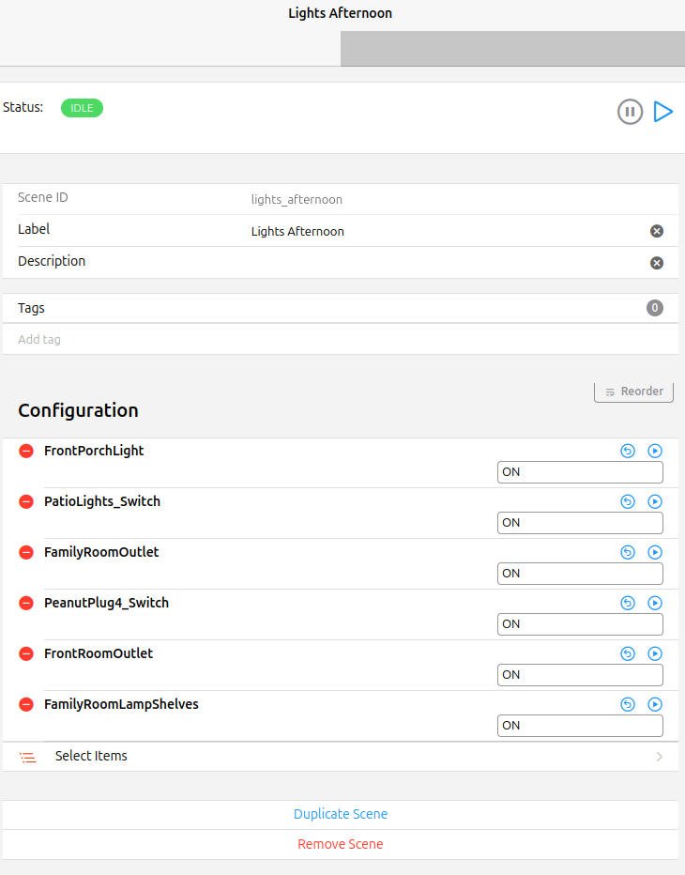Clear the Label field text
Viewport: 685px width, 875px height.
click(x=657, y=231)
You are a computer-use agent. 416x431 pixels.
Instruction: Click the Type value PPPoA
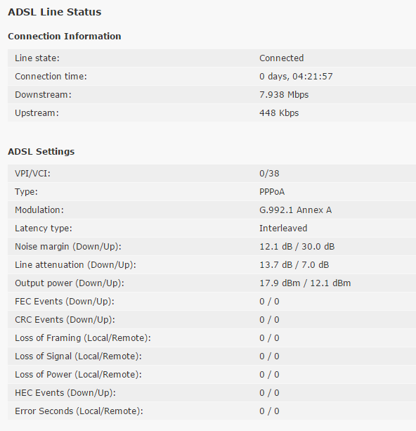[x=272, y=191]
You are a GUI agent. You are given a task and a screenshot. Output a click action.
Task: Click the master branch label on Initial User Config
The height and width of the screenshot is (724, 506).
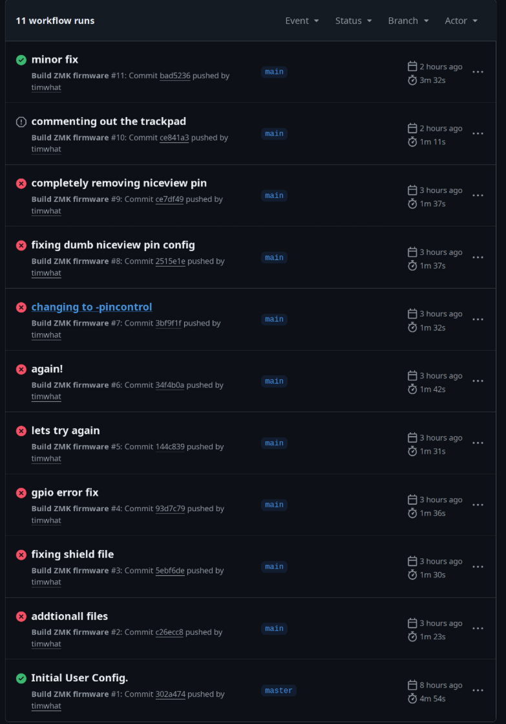click(x=279, y=690)
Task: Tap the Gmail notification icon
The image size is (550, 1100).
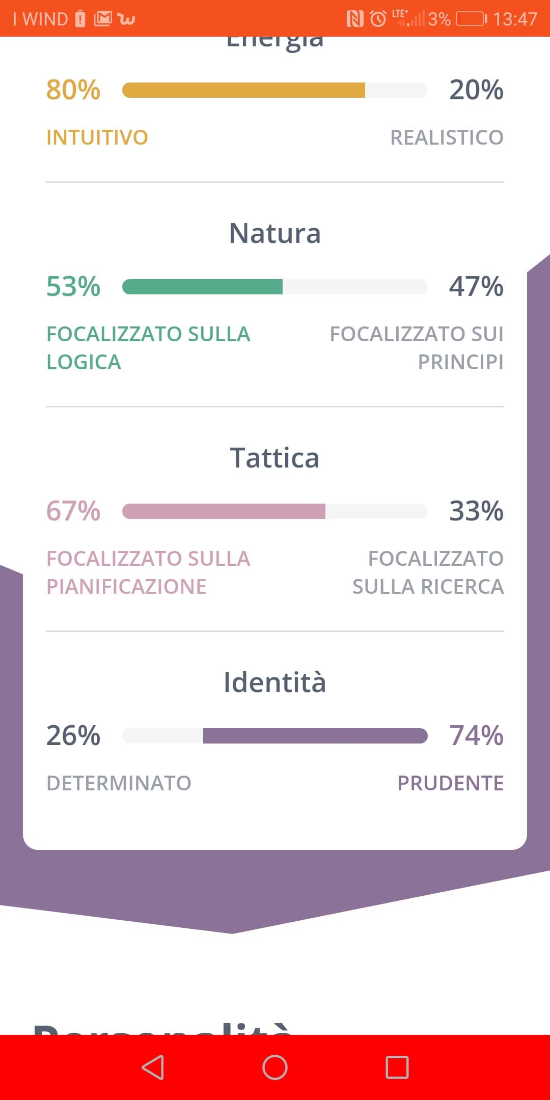Action: 102,19
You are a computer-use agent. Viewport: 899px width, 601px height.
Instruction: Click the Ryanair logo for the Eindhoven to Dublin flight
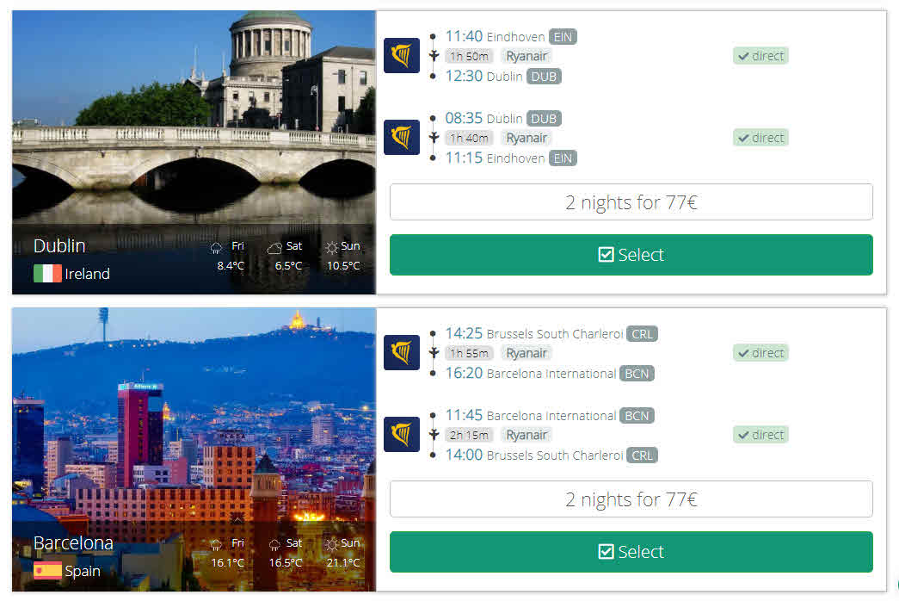click(x=402, y=56)
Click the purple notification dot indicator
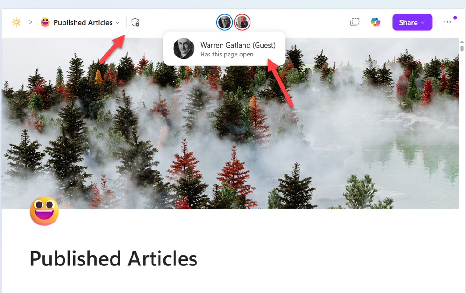This screenshot has height=293, width=466. pyautogui.click(x=455, y=18)
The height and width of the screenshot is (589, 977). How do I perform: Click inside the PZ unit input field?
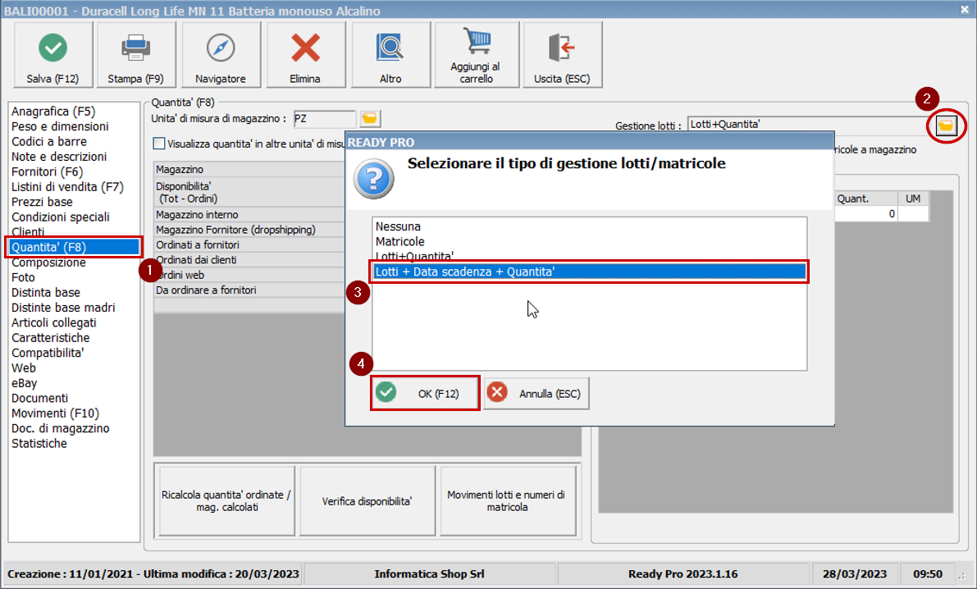click(324, 118)
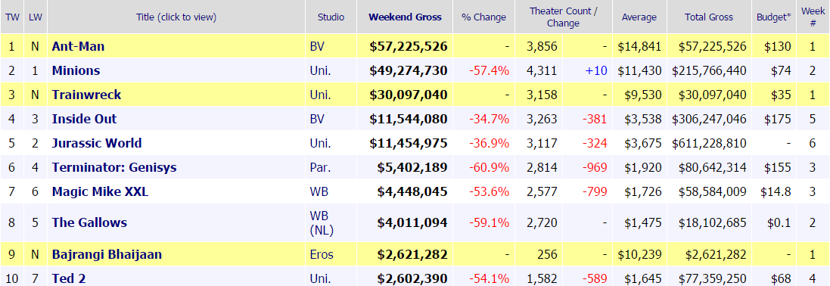Open the Minions title link
830x286 pixels.
[x=76, y=71]
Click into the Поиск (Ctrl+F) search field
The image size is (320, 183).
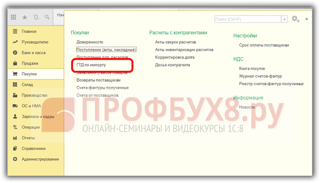[x=247, y=19]
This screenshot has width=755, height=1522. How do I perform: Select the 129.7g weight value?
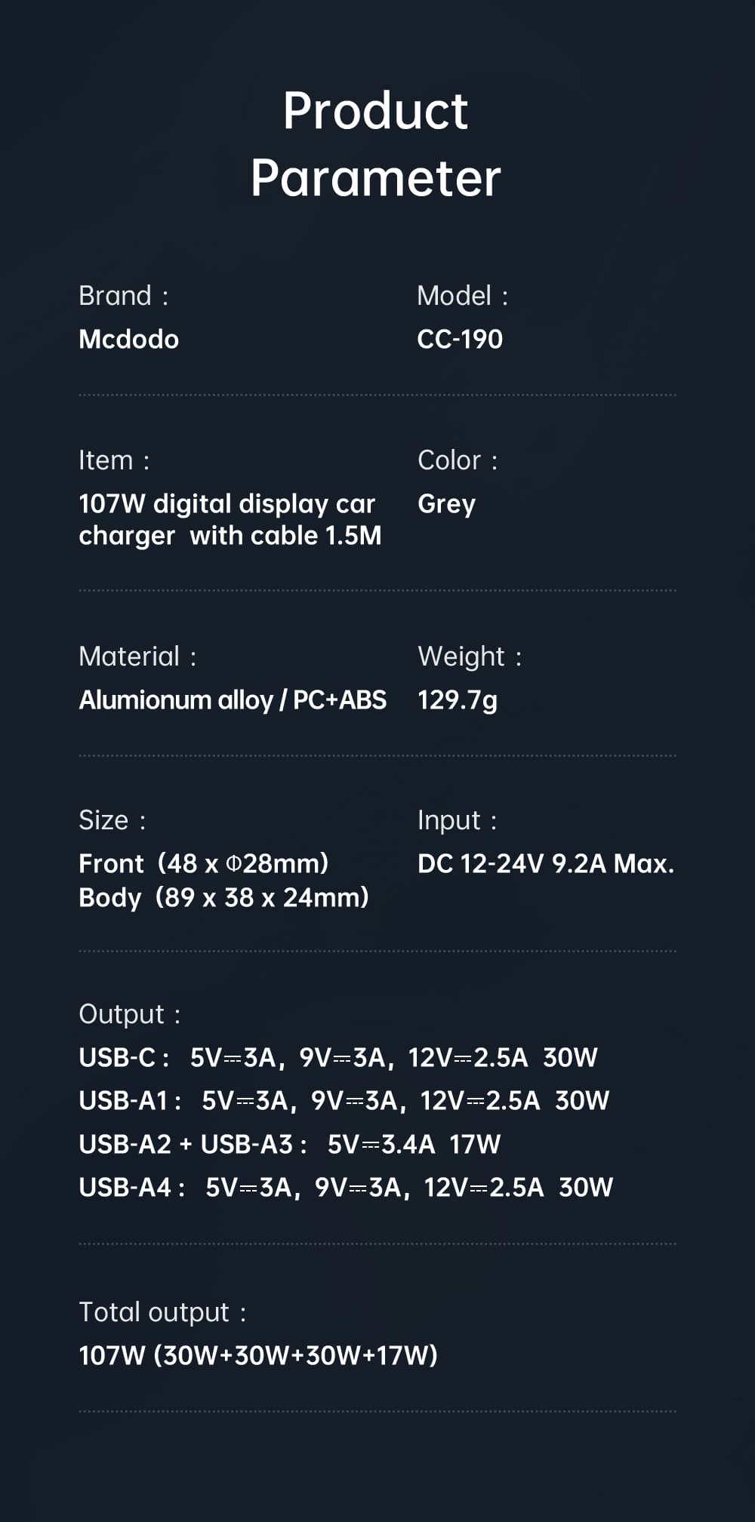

TASK GOAL
Exactly how many lines in the records contain the string "agent"? Give that number alone.

COMPLETED EXERCISE
3